Treinta años después

San Mateo de 1992. Ese año mi madre pensó que ya era hora que les presentara a esa chica que tantas veces llamaba por teléfono y con la que quedaba a tomar café a diario antes de que fuese a dar sus clases. Era y es profesora. Y tanto insistió que al final la llevé a casa. La cosa discurrió de lo más normal, rogando por dentro que mi padre se comportara y no hiciese alguna de las suyas. En la sobremesa hablamos de nuestras familias, contando anécdotas de cuando éramos pequeños y el inevitable visionado de fotos, en el que las madres se empeñan en humillarte delante de tu novia con esas imágenes en las que apareces abierto de piernas con las pelotillas al aire. Seguimos viendo tranquilamente esas fotos que me sabía de memoria y llegamos a la foto de mi padre tirando en las barracas. Cuando le señalé al malo de la película, Carmen exclamó ¡Ostras! era muy fina ella, hoy y debido a mi influencia tal vez hubiera dicho ¡joder! ¡Si es mi tío Antonio! Miré la foto y efectivamente el parecido era razonable con el del tío preferido de mi mujer, pero sinceramente dudaba que fuera él. Me pidió la foto para corroborar su teoría y efectivamente, salvo el protagonista de semejante casualidad que seguramente exclamaría “Cujones (no cojones) que voy a ser yo ese” todos llegaron a la conclusión de que el malvado de la foto, efectivamente era el tío Antonio.
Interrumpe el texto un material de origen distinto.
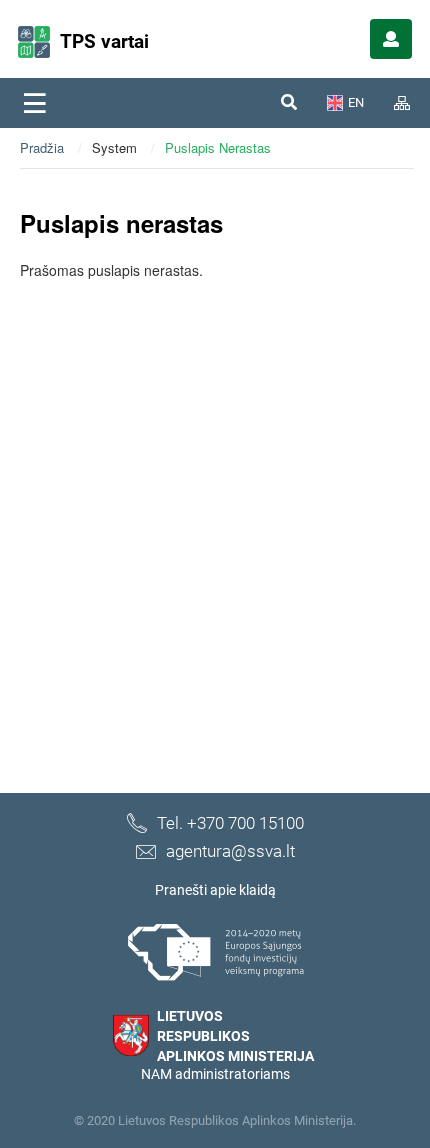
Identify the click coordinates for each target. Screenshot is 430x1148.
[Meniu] (35, 103)
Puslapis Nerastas (218, 147)
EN (356, 102)
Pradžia (42, 147)
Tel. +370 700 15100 (230, 823)
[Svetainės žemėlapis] (402, 103)
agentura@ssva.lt (230, 851)
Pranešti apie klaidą (215, 890)
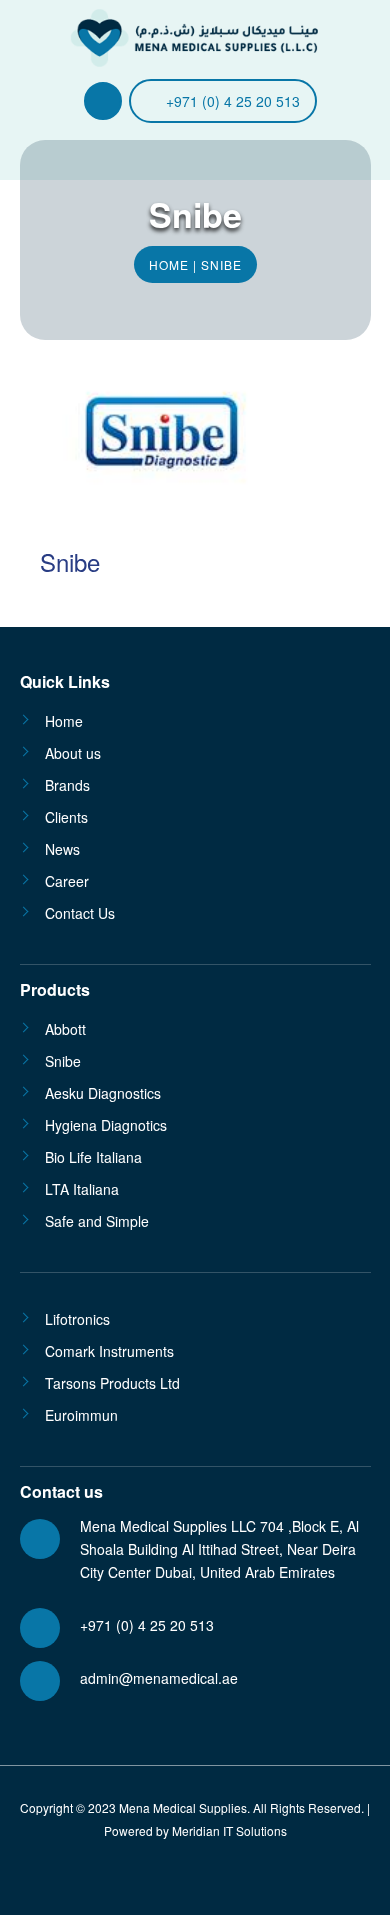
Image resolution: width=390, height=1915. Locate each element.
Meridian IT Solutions (229, 1830)
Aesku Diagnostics (103, 1093)
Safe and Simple (97, 1221)
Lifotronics (77, 1319)
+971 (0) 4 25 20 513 (233, 101)
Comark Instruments (109, 1351)
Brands (67, 785)
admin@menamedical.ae (159, 1678)
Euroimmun (81, 1415)
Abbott (65, 1029)
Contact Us (80, 913)
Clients (66, 817)
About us (73, 753)
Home (169, 264)
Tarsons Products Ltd (112, 1383)
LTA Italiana (82, 1189)
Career (67, 881)
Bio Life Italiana (93, 1157)
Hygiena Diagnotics (106, 1125)
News (62, 849)
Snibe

La cosa no deja de tener su gracia. Ese hombre de voz profunda que siempre me llamaba chaval y me contaba historias de su infancia en su Salamanca natal mientras iba de dar a comer a los toros en la dehesa de su querida tierra, formaba parte de mi familia incluso antes de nacer yo, y con el tiempo nuestras vidas quedaron unidas para siempre por su sobrina y una vieja fotografía.

El tío Antonio nos dejó hace unos años y mi padre poco a poco se fue desdibujando en su rincón del salón de casa victima del Alzheimer y también falleció, pero siempre quedará en mi recuerdo la imagen de estos dos cowboys urbanos que a principios de los sesenta coincidieron mágicamente tras el objetivo de una cámara de feria.